## REQUIRED WORK
Using the data that follows, give again word for word the lines between the one holding "Viewport: 1023px width, 533px" and the one holding "The width and height of the screenshot is (1200, 674).", inclusive. Omit the pictures.

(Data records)
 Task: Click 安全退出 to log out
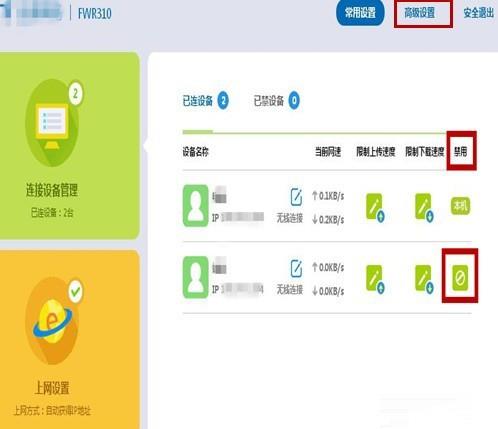click(479, 13)

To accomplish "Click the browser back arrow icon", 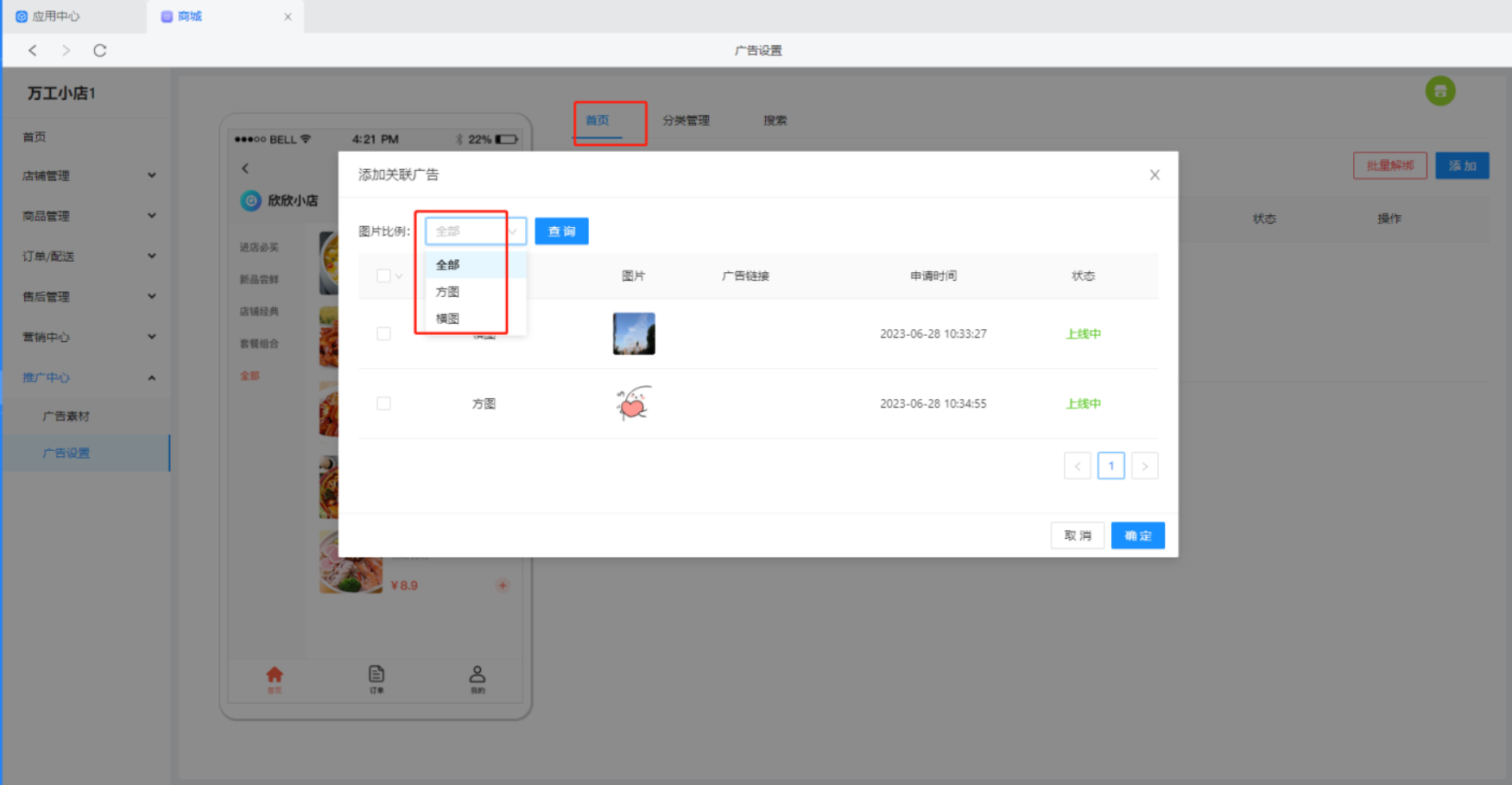I will tap(33, 50).
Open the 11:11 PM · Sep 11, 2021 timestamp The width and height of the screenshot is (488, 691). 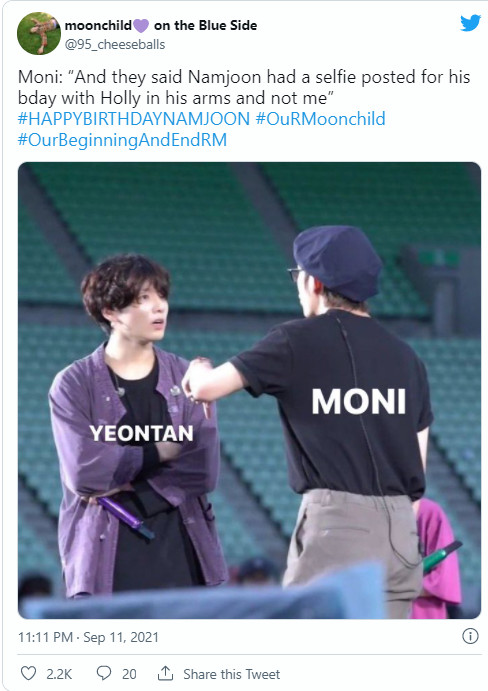tap(88, 637)
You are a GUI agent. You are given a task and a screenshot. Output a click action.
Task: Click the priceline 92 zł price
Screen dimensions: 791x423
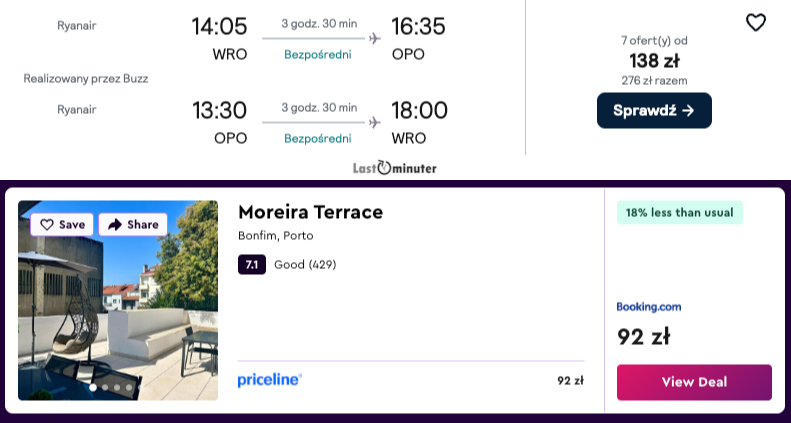570,380
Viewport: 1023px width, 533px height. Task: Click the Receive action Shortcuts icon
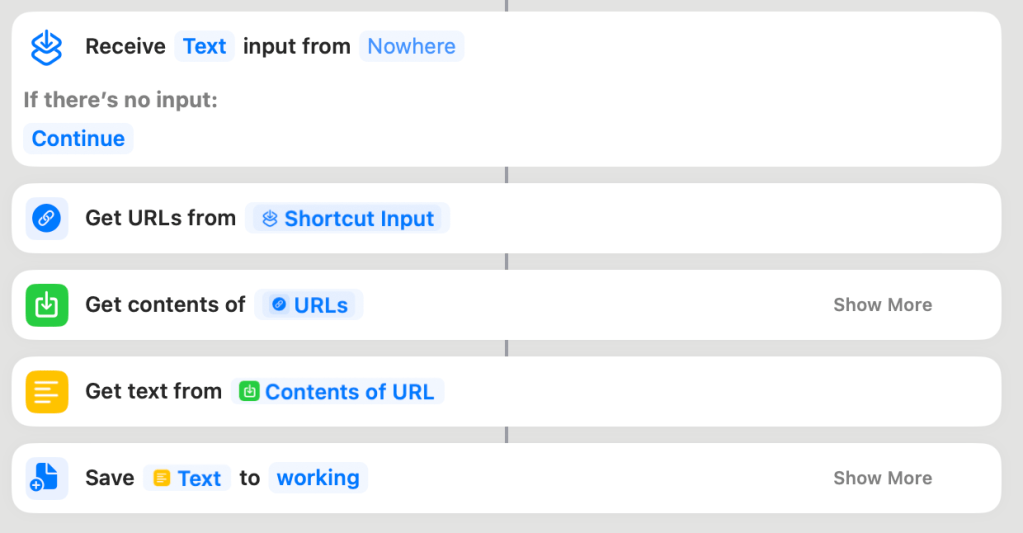click(x=47, y=47)
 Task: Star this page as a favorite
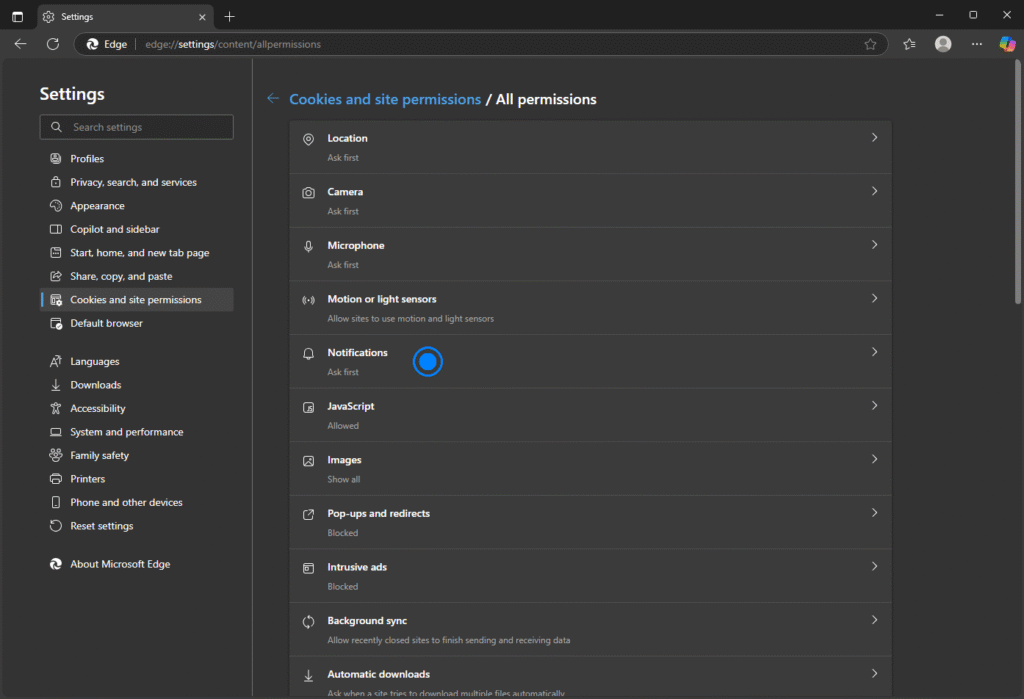(x=870, y=44)
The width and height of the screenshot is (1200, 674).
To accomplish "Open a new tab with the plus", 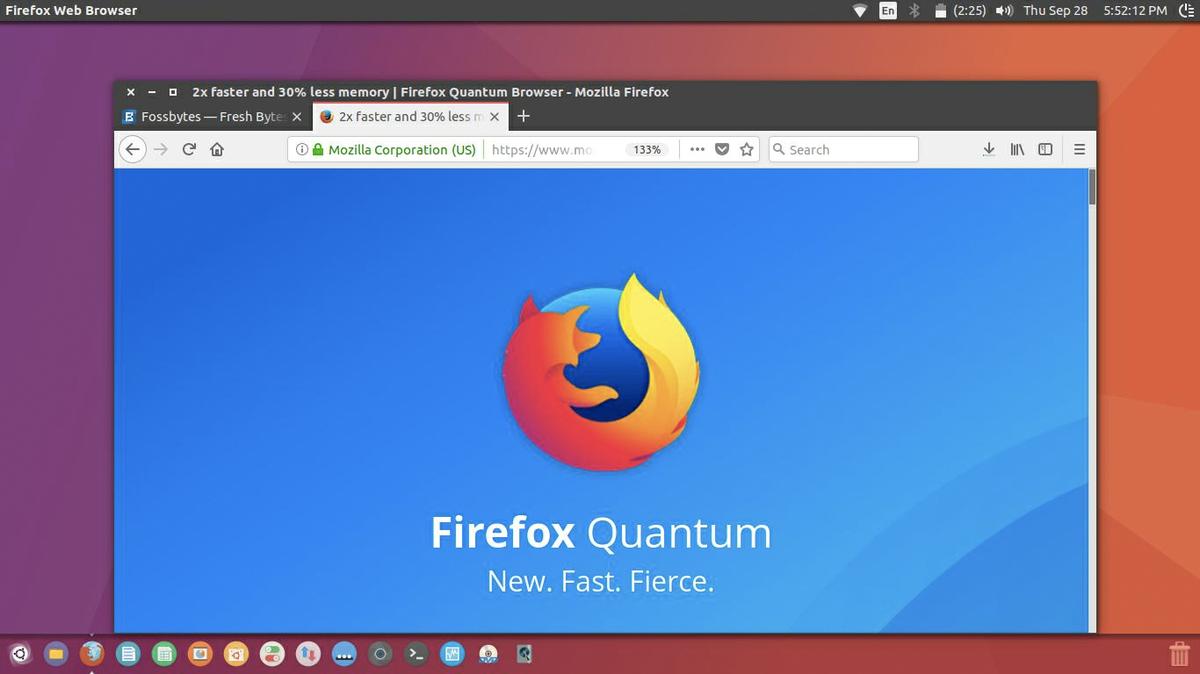I will point(523,116).
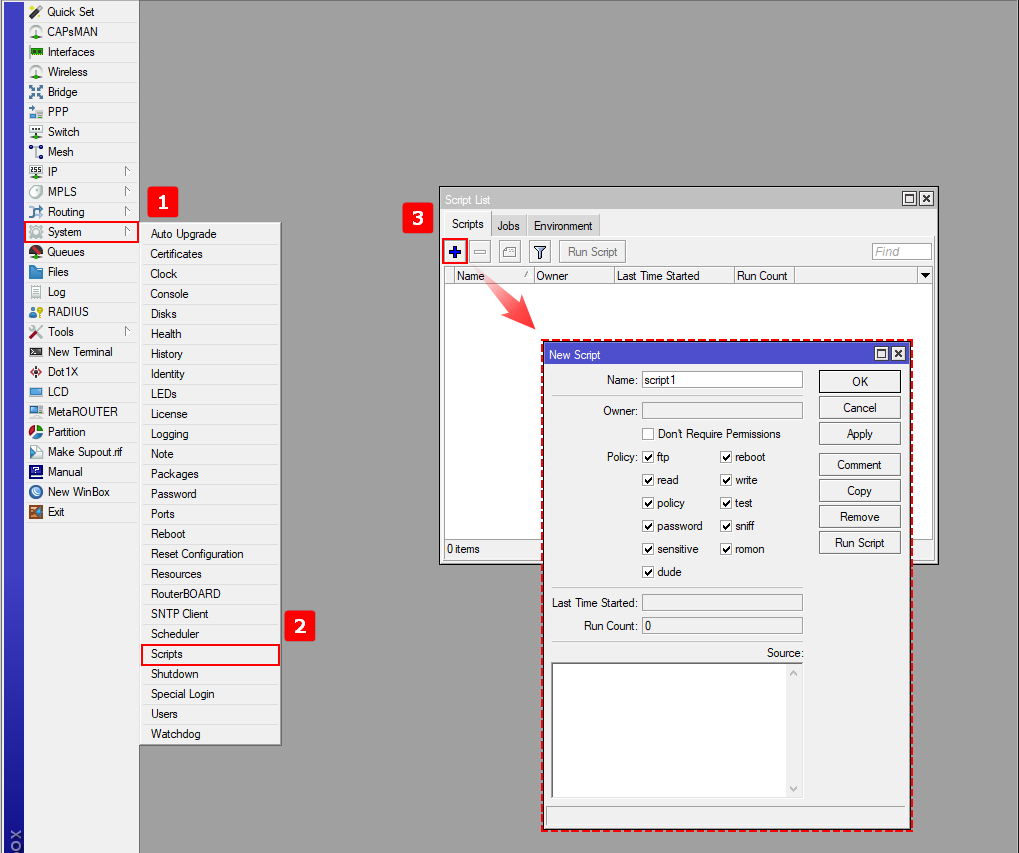Switch to the Jobs tab
The height and width of the screenshot is (853, 1019).
tap(508, 226)
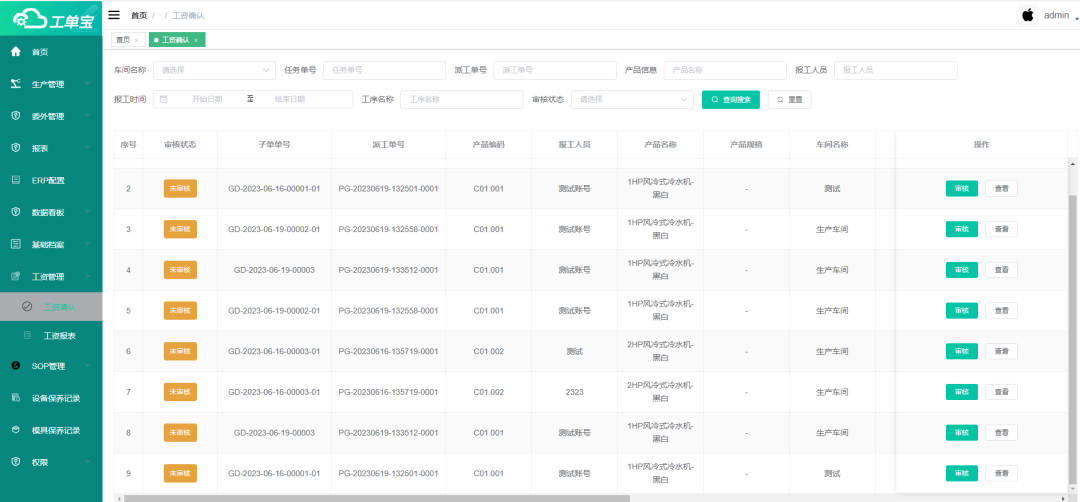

## ANSWER SPACE
Viewport: 1023px width, 533px height. Task: Click the Receive action Shortcuts icon
click(x=47, y=47)
 Task: Star this page as a favorite
(x=870, y=44)
The width and height of the screenshot is (1200, 674).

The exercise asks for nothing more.